Grau había tenido ciertos tropiezos con Estados Unidos por sus posiciones nacionalistas, pero había accedido al poder por mandato constitucional tras unas elecciones absolutamente libres y transparentes celebradas en 1944, en las que había recibido el poder de manos de Fulgencio Batista, un militar astuto que se consideraba a sí mismo como un hombre de izquierda. Percepción que refrendaba Moscú por medio de uno sus voceros, como era el caso de Pablo Neruda. Neruda -que en realidad se llamaba Neftalí Reyes- se había guiado por las alianzas de Batista con el Partido Socialista Popular (el PSP) y nombró dos ministros en su gobierno que pertenecían al Comité Central del PSP.
Mientras tanto, la URSS, saliéndose del libreto de la Guerra Fría, por una vez votaba junto a Estados Unidos, su archienemigo declarado. Era lógico que indagara qué había ocurrido. Le planteé a Lapierre mis dudas al respecto: ¿por qué se había opuesto Cuba a la “Resolución 181”? Pero, rápidamente, me devolvió la pregunta con una sonrisa: “¿Por qué cree usted que eso ha sucedido?”.
De acuerdo con lo que me han contado algunos diplomáticos cubanos muy viejos, por una combinación de tres elementos -le respondí-, en que el último ha sido el más significativo, pero el primero le servía de coartada: la convicción de que eso daría pie a un foco de inestabilidad permanente; una forma de demostrar la soberanía frente a Estados Unidos; y la flagrante corrupción que sufría la isla. Aceptar una coima del extranjero por algo que no afectaba directamente a Cuba, pensaban ciertos cubanos de entonces, no era exactamente robar del presupuesto.

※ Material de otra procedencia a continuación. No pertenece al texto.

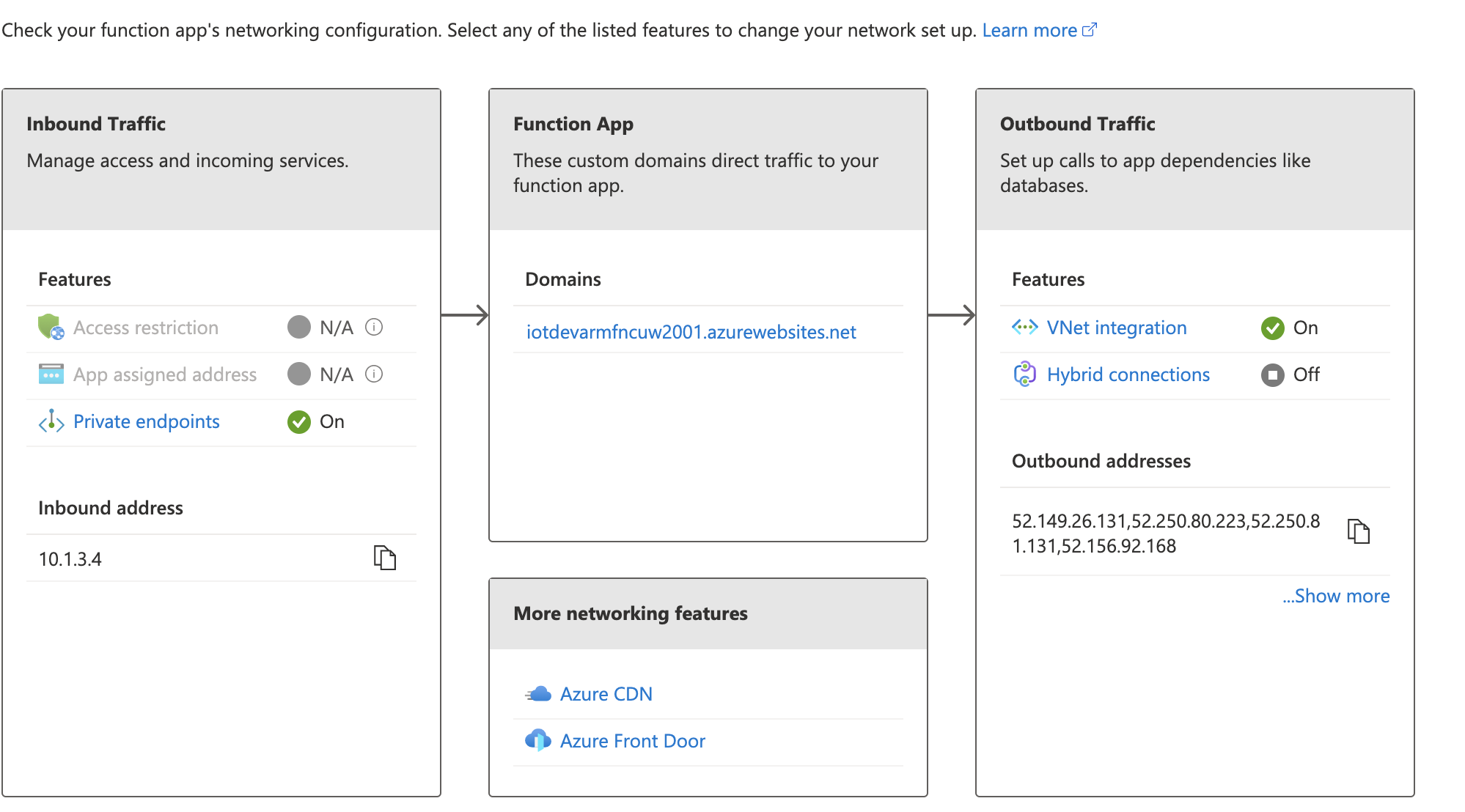Click the Azure Front Door icon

“Y usted, ¿qué piensa de ello?” -me preguntó Lapierre.
Yo creo que había una deuda moral con los judíos tras el asesinato de 6 millones de personas vinculadas a esa etnia, le respondí. Lo único que no se pudo reconstruir después de la “Segunda Guerra Mundial” fue la judería occidental, fundamentalmente la austro-alemana. Hubo que esperar a que los judíos construyeran una especie de think-tank en el Medio Oriente, durante la posguerra, para utilizar a ese país como benchmarking y beneficiarnos de la inmensa creatividad de esta etnia.
Lapierre se quedó pensando y volvió a la carga. “Me refería a la de aceptar coimas porque no forman parte del presupuesto”, me dijo.

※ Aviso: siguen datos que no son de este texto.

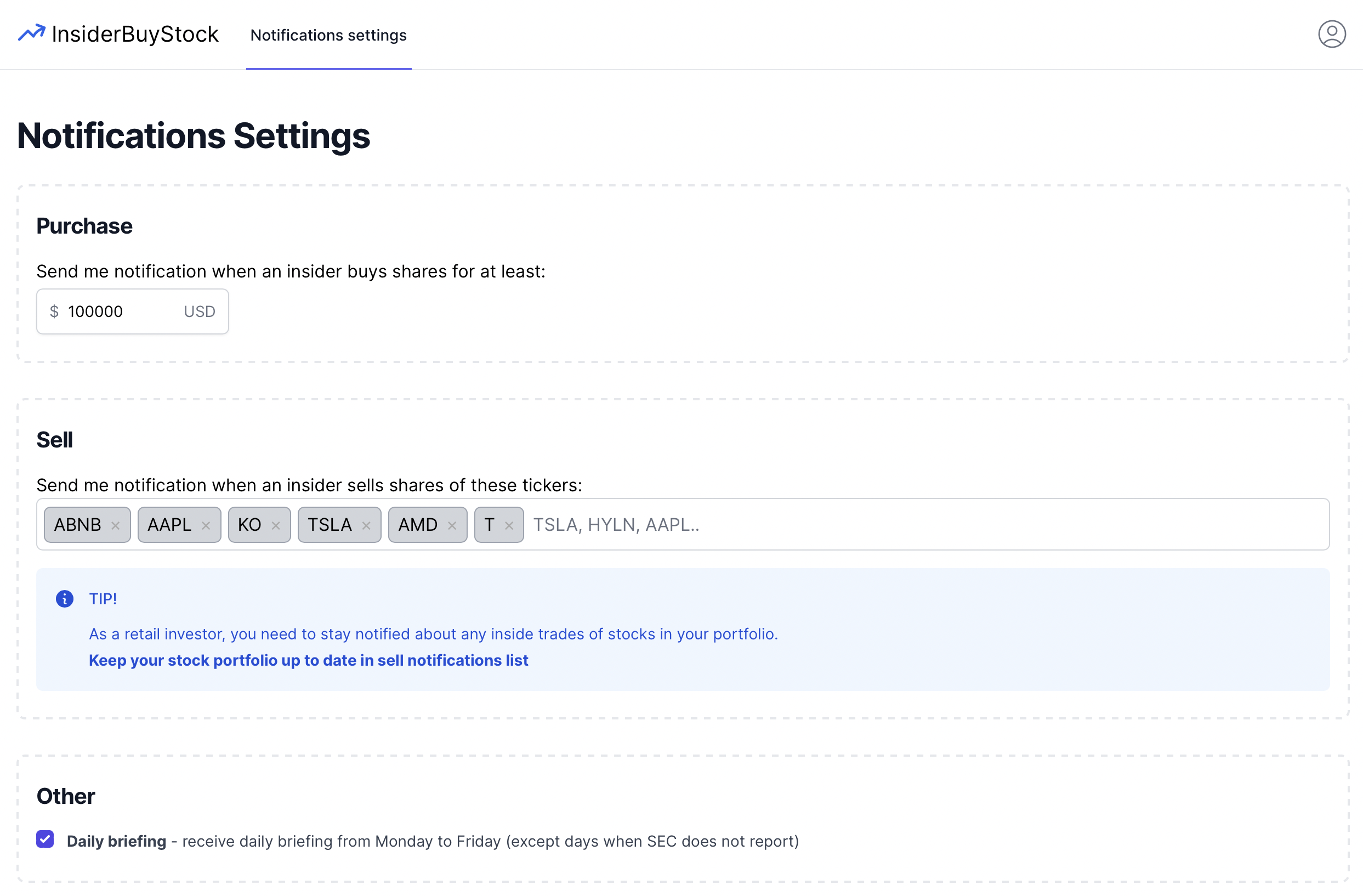
Task: Select the TSLA ticker chip label
Action: pos(330,525)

Yo creo -le respondí- que sí hay una diferencia, pero es cuestión de grado. Por supuesto, es peor robar del presupuesto, lo que no quiere decir que esté bien o sea consentido admitir coimas por hacer algo indebido. Para eso existen los Códigos Penales. Estaba mal votar en contra de la “Resolución 181”, independientemente de si se iba a iniciar o iba a continuar una controversia entre árabes y judíos. Sospecho que era esa la coartada para recibir coimas. Un culpable de entregar las coimas fue Arabia Saudita. Pero quién recibió las 30 monedas de plata. Eso no se sabe todavía. Pero algún día se sabrá.